I am unhappy with the disk write performance I see on a ESXi VM that is running on a NFS3 datastore. That datastore is provisioned on TrueNAS and backed by a 3 NVME RAIDZ1. That pool has neither L2ARC nor SLOG by the way.

Running fio on both TrueNAS and the VM, I get an enormous discrepancy.
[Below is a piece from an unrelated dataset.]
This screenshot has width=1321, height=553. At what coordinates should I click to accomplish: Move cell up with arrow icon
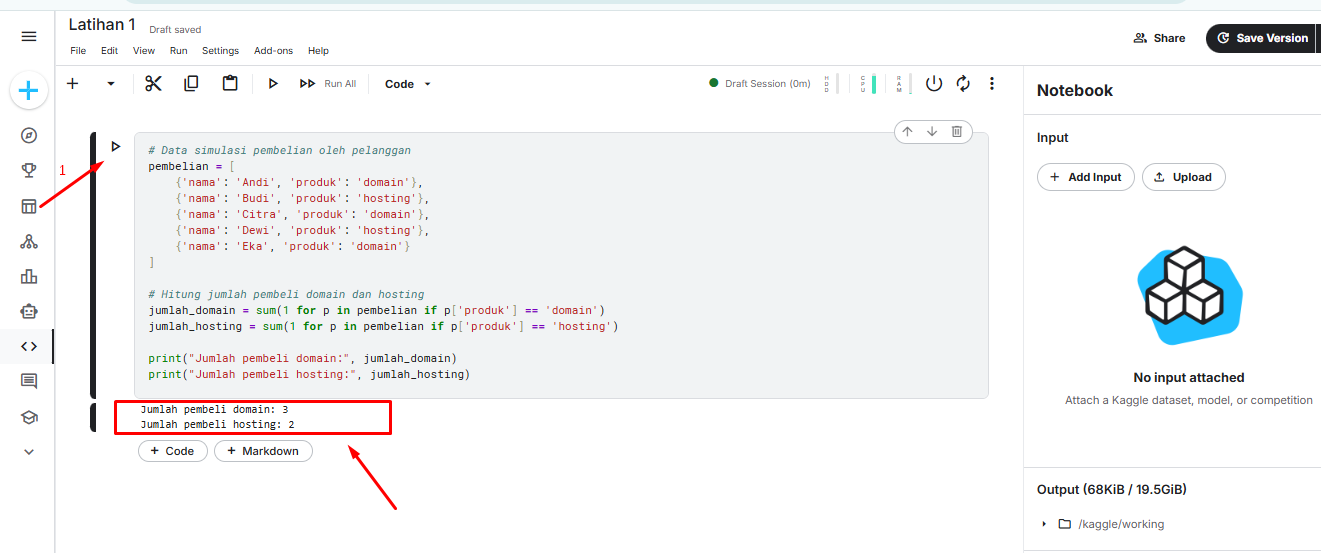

If someone could help me understand where that's coming from.

The commands I used:
fio --name=random-write --ioengine=posixaio --rw=randwrite --bs=64k --size=256m --numjobs=16 --iodepth=16 --runtime=60 --time_based --end_fsync=1
random-write: (g=0): rw=randwrite, bs=(R) 64.0KiB-64.0KiB, (W) 64.0KiB-64.0KiB, (T) 64.0KiB-64.0KiB, ioengine=posixaio, iodepth=16
and
fio --name=random-write --ioengine=posixaio --rw=randwrite --bs=4k --size=256m --numjobs=16 --iodepth=16 --runtime=60 --time_based --end_fsync=1
random-write: (g=0): rw=randwrite, bs=(R) 64.0KiB-64.0KiB, (W) 64.0KiB-64.0KiB, (T) 64.0KiB-64.0KiB, ioengine=posixaio, iodepth=16


TrueNAS result:
Run status group 0 (all jobs):
WRITE: bw=786MiB/s (824MB/s), 48.9MiB/s-50.2MiB/s (51.2MB/s-52.6MB/s), io=49.0GiB (52.6GB), run=62611-63766msec
and
Run status group 0 (all jobs):
WRITE: bw=16.7MiB/s (17.5MB/s), 970KiB/s-1161KiB/s (993kB/s-1189kB/s), io=1016MiB (1066MB), run=60692-60765msec

VM result:
Run status group 0 (all jobs):
WRITE: bw=10.3MiB/s (10.8MB/s), 537KiB/s-1153KiB/s (550kB/s-1180kB/s), io=1095MiB (1148MB), run=66888-106317msec
and
Run status group 0 (all jobs):
WRITE: bw=47.6MiB/s (49.9MB/s), 2989KiB/s-3472KiB/s (3061kB/s-3555kB/s), io=3432MiB (3598MB), run=63187-72113msec
Hardware wise I have one ESXi server that contains all the disks, too. I pcipassthrough the HBA and the NVMe drives to a TrueNAS VM.
The Server is connected with 10G fiber to a Mikrotik switch. However since both are VMs and running on the same hypervisor, I would expect traffic to never leave the vSwitch. And indeed, keeping an eye on Rx and Tx rates on the Mikrotik switch port, I see no change in traffic when running the fio command on the VM.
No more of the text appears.